Ich möchte sagen, dass zwar Ihr Vorschlag, dass man den Versuch macht, den Bund nach Wien hereinzunehmen, vielleicht gelingen wird. Vielleicht ist das auch ein Ansatz zu einem positiven Schritt. Aber man muss auch unabhängig vom Bund mit seinen eigenen Instrumenten versuchen, diese besonders herausragenden negativen Zahlen wie bei der Jugendarbeitslosigkeit, bei der Frauenarbeitslosigkeit, zu bekämpfen.

 

Aber dazu gehört auch eine Wirtschaftsstruktur und eine Entwicklung der Wirtschaft, die nicht so negativ ist wie die, die in den letzten Jahren leider bei der Wiener Wirtschaft zu beobachten ist. Da ist es einfach so, dass die Insolvenzen nach wie vor sehr Besorgnis erregend sind und das Wirtschaftswachstum am schwächsten ist, dass auf dem Gebiet der Lehrlingsstellen auch eine negative Tendenz ist, dass die Abwanderungstendenzen der Wiener Betriebe nach wie vor sehr hoch sind und dass das Bruttoregionalprodukt hinter dem österreichischen Durchschnitt hinterherhinkt. Daher hat sich der Wirtschaftsstandort Wien in den letzten Jahren, und das ist keine Entwicklung, die sich jetzt auf 2001, 2002 beschränkt, sondern das geht seit Mitte der Neunzigerjahre so, sehr verschlechtert.

 

Ich weiß schon, die nachfolgenden Redner der Sozialdemokraten werden versuchen, das schönzureden. Sie werden es abstreiten. Es wird hart am Rande der Wahrheit argumentiert und es wird gesund gebetet. Aber es ist leider so, dass das von Ihnen programmierte, sozialistische Gegenmodell in Wirklichkeit kein Gegenmodell ist, sondern Wien letztlich zum Schlusslicht insgesamt aller Bundesländer, wenn man alle Faktoren hernimmt, gemacht hat, weil sich eben der Wirtschaftsstandort seit Jahren schlechter entwickelt, als der Österreichdurchschnitt. Es war zu beobachten und zu registrieren, und darauf haben wir auch immer wieder hingewiesen, dass der Wirtschaftsstandort Wien in Aufschwungphasen langsamer gewachsen ist und wenn dann eine Abschwungphase kommt, dann trifft diese Flaute und die davon ausgehenden negativen Impulse natürlich Wien mit diesen strukturellen Problemen besonders stark.

Verfügbare Daten ::

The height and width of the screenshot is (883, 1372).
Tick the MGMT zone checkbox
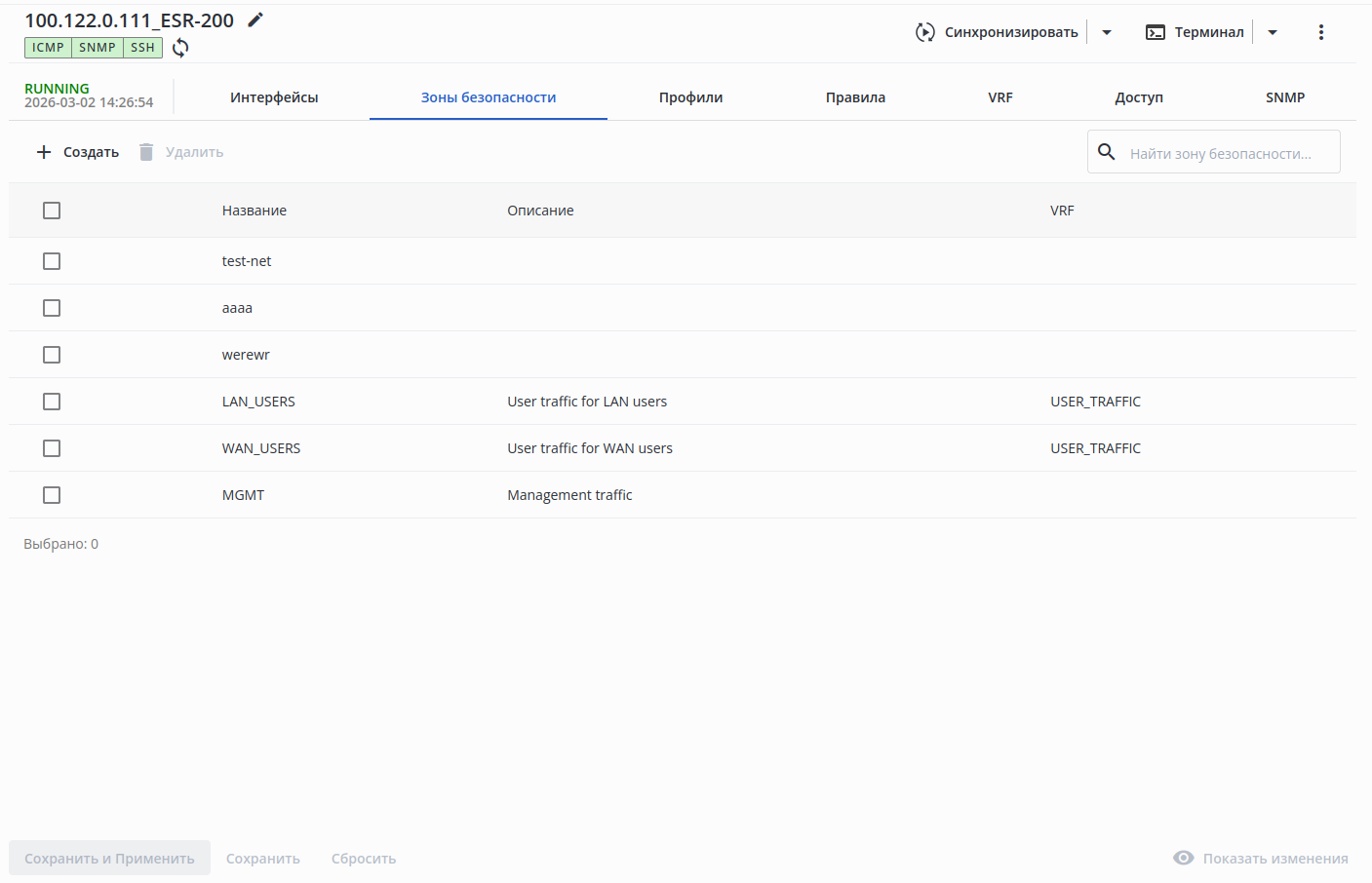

Anweisungen ::
**a)** Seit wann verschlechtert sich der Wirtschaftsstandort Wien laut dem Textauszug?
**b)** Schreibe den Textauszug über den Wirtschaftsstandort Wien im Anschluss an seinen letzten Satz weiter.
Die Auflistung stammt aus einer anderen Quelle als der Textauszug.

Antworten je Aufgabe ::
**a)** Seit Mitte der Neunzigerjahre.

**b)**
Man kann nicht daran vorübergehen, dass seit den Siebzigerjahren in Wien über 100 000 Arbeitsplätze in Gewerbe und Industrie verloren gegangen sind und dass zwischen 1997 und 2001 netto 20 000 Arbeitsplätze verloren gegangen sind. Die Wiener Betriebe haben bei den Abwanderungstendenzen seit 1997 ein Viertel der produzierenden Betriebe ins Umland verloren. Die Zahl ist von 1 117 auf 812 zurückgegangen. Das hat natürlich alles seine Auswirkungen. Nur, es ist nicht das Instrumentarium dafür entwickelt worden, um dem gegenüber zu treten und diese Entwicklungen zu bremsen.

 

Wenn der Herr Finanzstadtrat heute beziehungsweise schon gestern versucht hat, ein Konjunkturpaket zu präsentieren, dann kann ich eigentlich nur sagen, dass ihm das nicht gelungen ist. Das ist maximal ein Konjunkturkuvert geworden, weil es so dünn ist. (GR Johann Driemer: So wie die Bundesregierung! - GR Franz Ekkamp: Ja, Steuererhöhungen! Steuererhöhungen!) Nein, da kommen wir gleich dazu, Herr Kollege Driemer. Sie als Gewerkschafter müssen eigentlich froh sein, was da für ein Volumen von Seiten der Bundesregierung jetzt zur Bekämpfung der Flaute hier in Österreich investiert werden wird. (Beifall bei der FPÖ.)

 

Aber ich komme dann noch darauf zu sprechen, weil es auch notwendig ist, damit man auch hier klar sieht. Es ist also so, dass dieses sozialistische Gegenmodell, das von den Wiener Sozialdemokraten versucht wurde aufzubauen, leider Gottes nicht gelungen ist. Ich sage jetzt deshalb leider Gottes, weil natürlich uns das als Wiener auch sehr Leid tut und wir bedauern, dass es nicht erfolgreich war und wir uns auch nicht von internationalen Entwicklungen abkoppeln konnten. Das sei unbestritten. (GR Franz Ekkamp: Das haben Sie vor zwei Jahren nicht gesagt!) Aber auch innerhalb unseres Landes konnten wir eben leider viele positive Entwicklungen nicht mitmachen. (GR Franz Ekkamp: Das haben Sie aber vor zwei Jahren nicht gesagt, Herr Kollege!)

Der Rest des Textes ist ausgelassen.